# YOUR OBJECTIVE
Look for the line that has "Given: Select the Networking feature title" in the material below; please repeat it and every line after it, exactly, up to and including the line that has "Where should I", and nothing else.

# RECORDS FOR PROCESSING
• • •

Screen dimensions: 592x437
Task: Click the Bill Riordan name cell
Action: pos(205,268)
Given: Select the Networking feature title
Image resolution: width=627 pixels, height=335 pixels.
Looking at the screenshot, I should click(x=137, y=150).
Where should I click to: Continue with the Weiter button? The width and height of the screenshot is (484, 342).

• • •

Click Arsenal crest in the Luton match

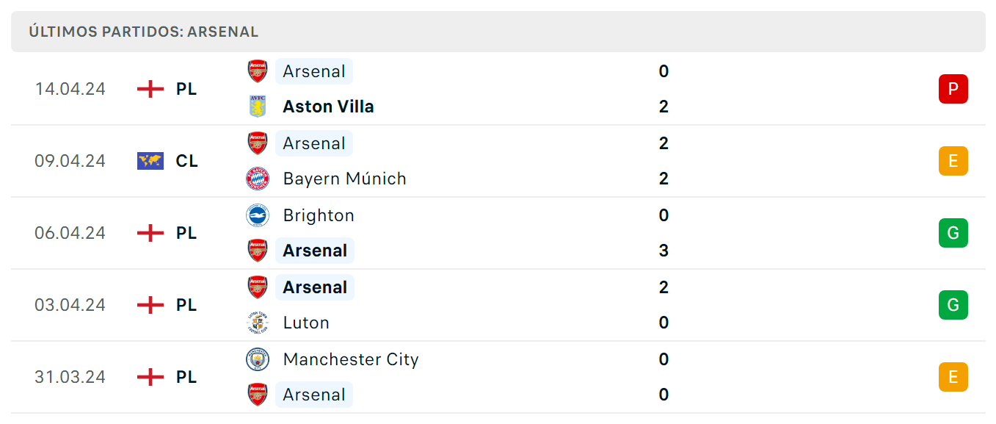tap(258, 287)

• • •

# RESPONSE TO THIS EXERCISE
Given: Select the Networking feature title
Image resolution: width=627 pixels, height=335 pixels.
Looking at the screenshot, I should click(x=137, y=150).
Where should I click to: Continue with the Weiter button? The width and height of the screenshot is (484, 342).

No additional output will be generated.